Unveiled Wednesday, the kid-specific version of the new pyramid is aimed at children 6 to 11 years old.
"Homework can be fun, don't you think?" Agriculture Secretary Mike Johanns asked a roomful of students at Samuel Tucker Elementary School in Northern Virginia.
"Noooooooooooooo," the kids groaned.
But they clapped after seeing the "MyPyramid Blast Off Game," in which a Food Pyramid spaceship blasts off. The ship only makes it to Planet Power if kids load it up with the right combination of healthy food: fruits, vegetables, whole grains, lowfat or fat-free milk and lean meat.
Third-grader Saurav Khulal said the game was fun as he played it in the school computer lab. Saurav said he might play it "a little bit" at home, but he prefers games like Pokemon during the half-hour of computer time his parents allow.

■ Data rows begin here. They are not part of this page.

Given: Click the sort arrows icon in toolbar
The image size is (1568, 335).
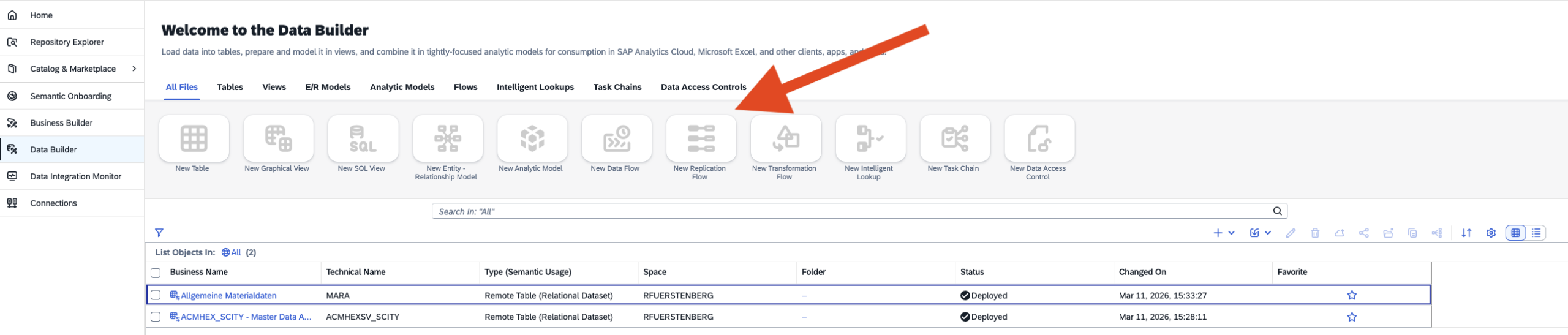Looking at the screenshot, I should [x=1466, y=233].
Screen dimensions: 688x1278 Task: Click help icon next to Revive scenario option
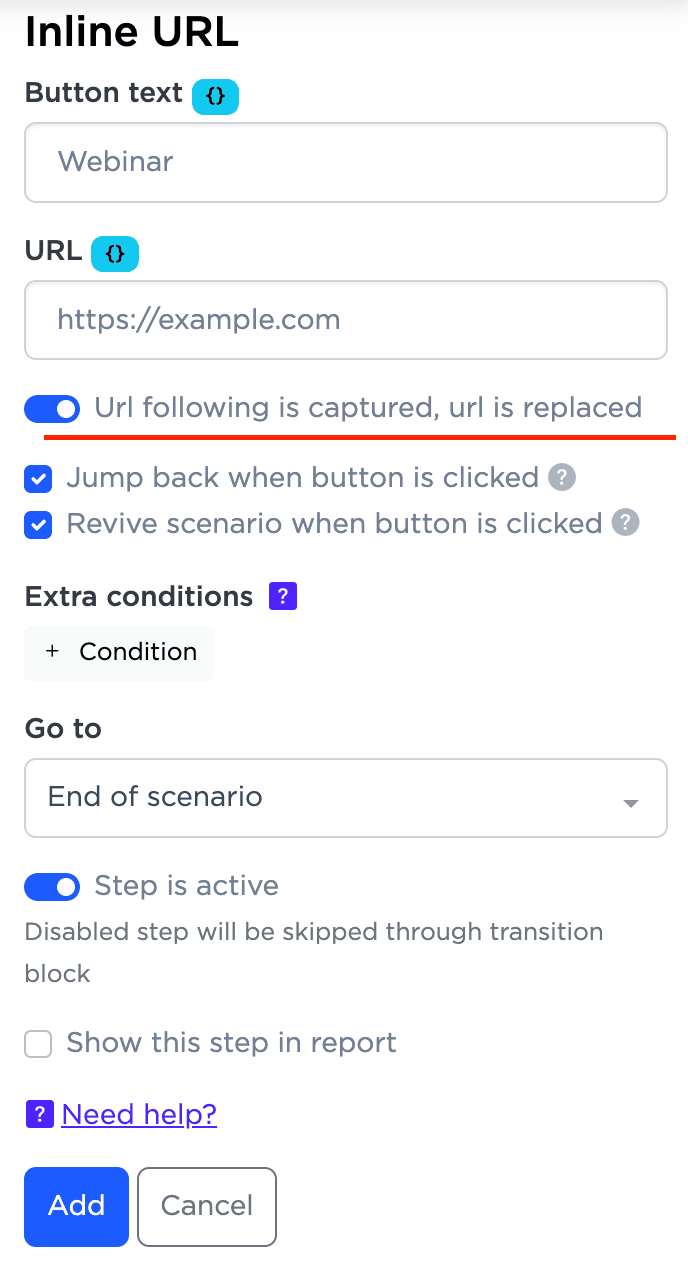pyautogui.click(x=625, y=523)
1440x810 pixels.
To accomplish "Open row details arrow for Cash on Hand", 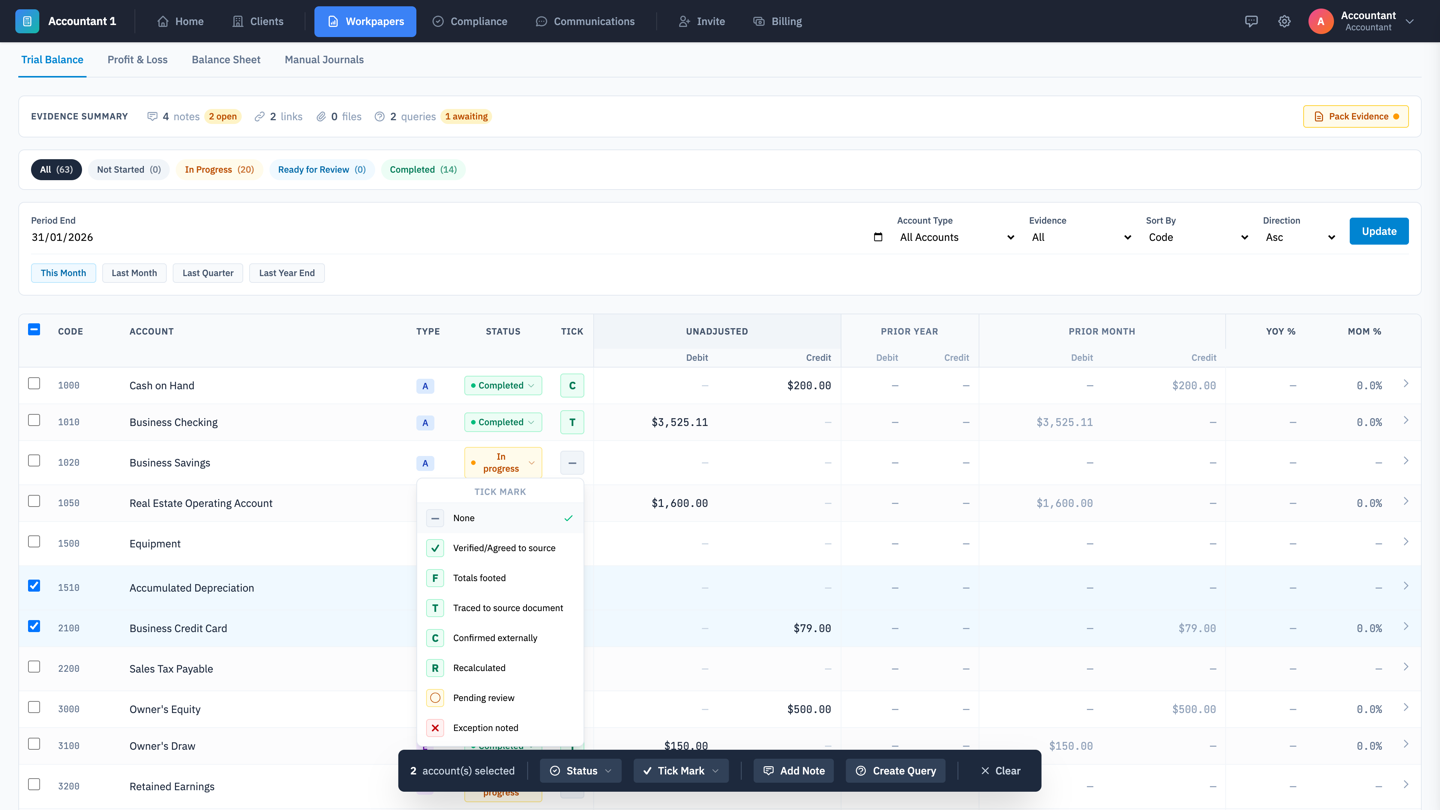I will (1405, 384).
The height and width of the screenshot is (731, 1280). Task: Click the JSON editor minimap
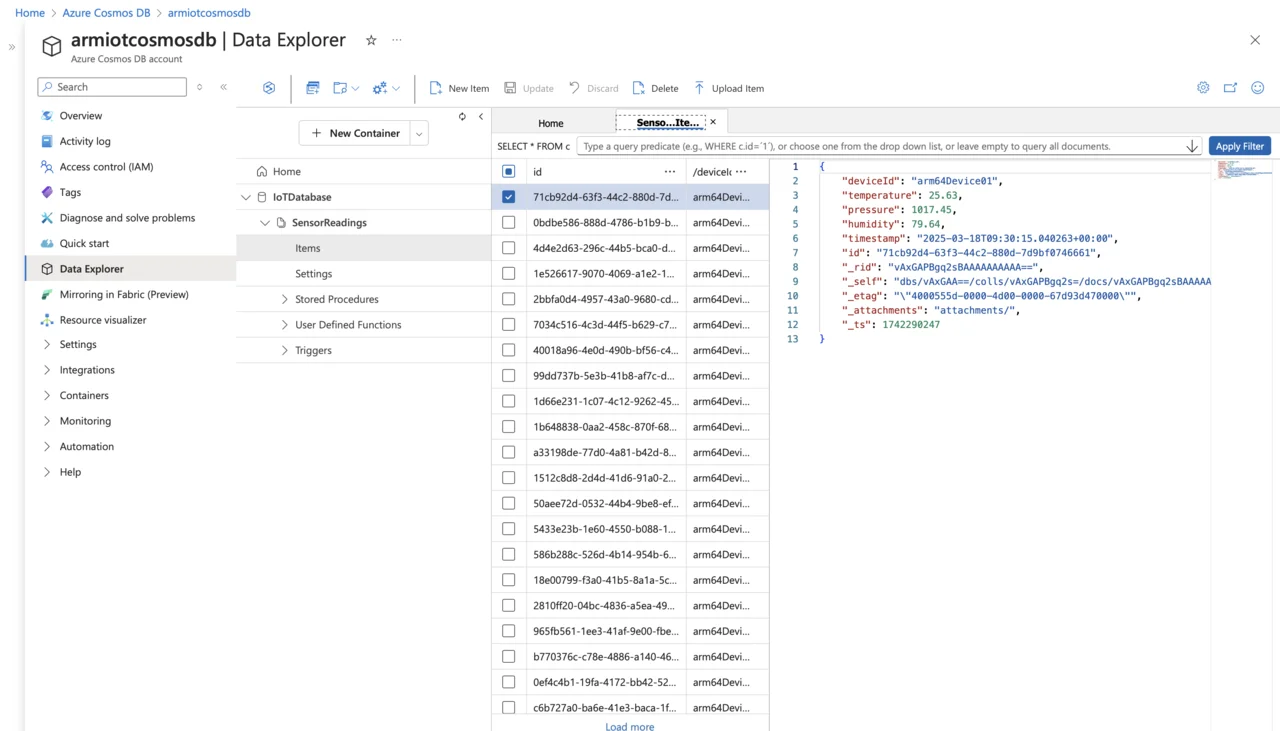pos(1241,170)
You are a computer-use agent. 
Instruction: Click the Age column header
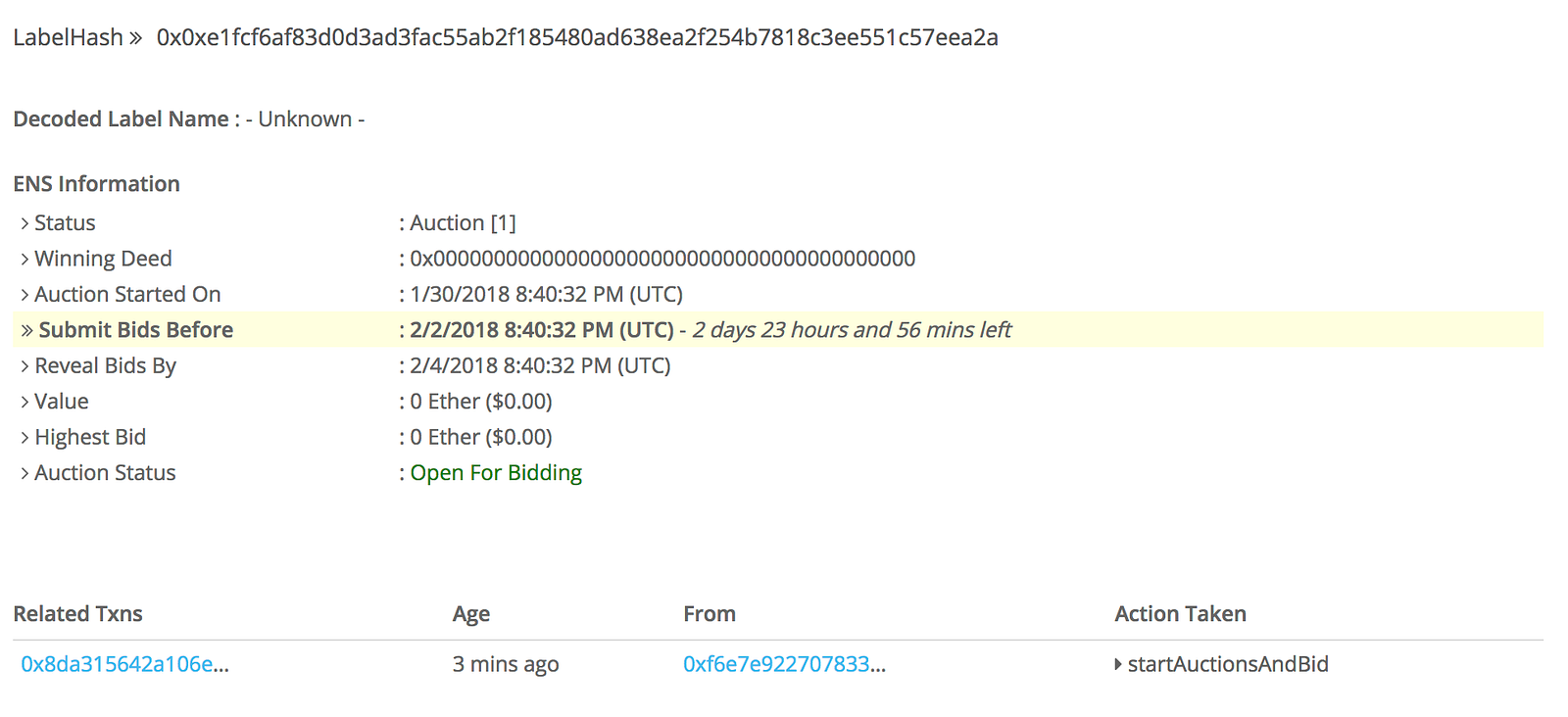(x=470, y=614)
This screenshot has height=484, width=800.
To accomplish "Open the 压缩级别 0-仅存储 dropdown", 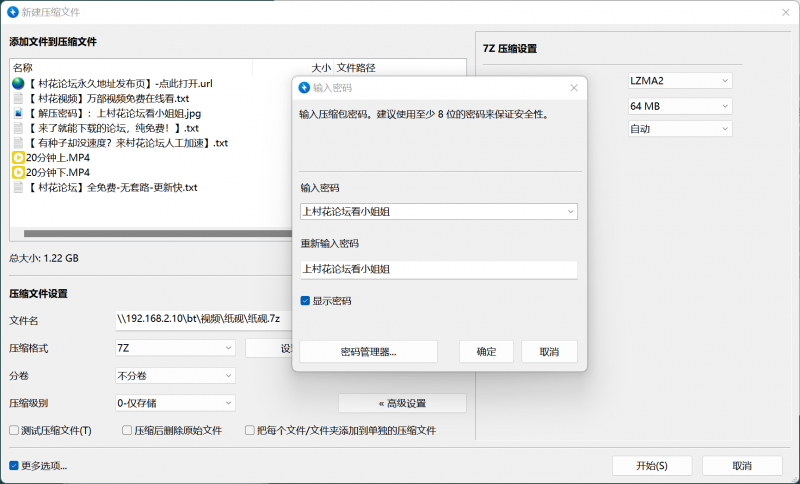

Classmate Christine LaPierre played the game with Eric Bost, clicking and dragging a veggie burger - her mom's favorite - spinach salad and chicken on board the ship. Christine said she'll play the game again, but, "My brother won't like it. He would keep on putting cookies on there."
The government rolled out the new guide for healthy eating in April, tipping the old pyramid on its side and adding a stair-climbing stick figure.
The kids' pyramid is more cartoonish, with a girl running up the steps to the top and kids playing soccer, baseball and basketball, walking a dog, riding a bike, stretching, picnicking and even doing yoga.
Exercise is an important part of being healthy, Johanns told the students. Obesity among children and teenagers more than doubled in the past 30 years.
"We don't want this generation of young people to be the first generation that lives fewer years than their parents," Johanns said.
Like the adult's version, the kids' pyramid drew criticism for not going far enough.
"The materials don't even have the guts to urge kids to drink less soda pop, to eat less candy," said Michael Jacobson, executive director of the Washington-based Center for Science in the Public Interest.
"If the government really wanted to improve kids' eating habits, it would get junk food out of schools, it would ban junk food advertising on television, it would require calorie counts on fast-food menu boards and sponsor hard-hitting educational materials," he said. "That would really drive home the point that these empty-calorie foods are causing obesity."
At the same time, a food industry group created a separate kids' pyramid in a partnership with the Weekly Reader newspaper that distributed a curriculum to 58,000 classrooms just this week. The group, Grocery Manufacturers of America, said its pyramid was based on the same pyramid for adults but that there was no coordination with the government.
"We saw it as an opportunity for GMA to help promote USDA's nutritional message," GMA spokeswoman Stephanie Childs said.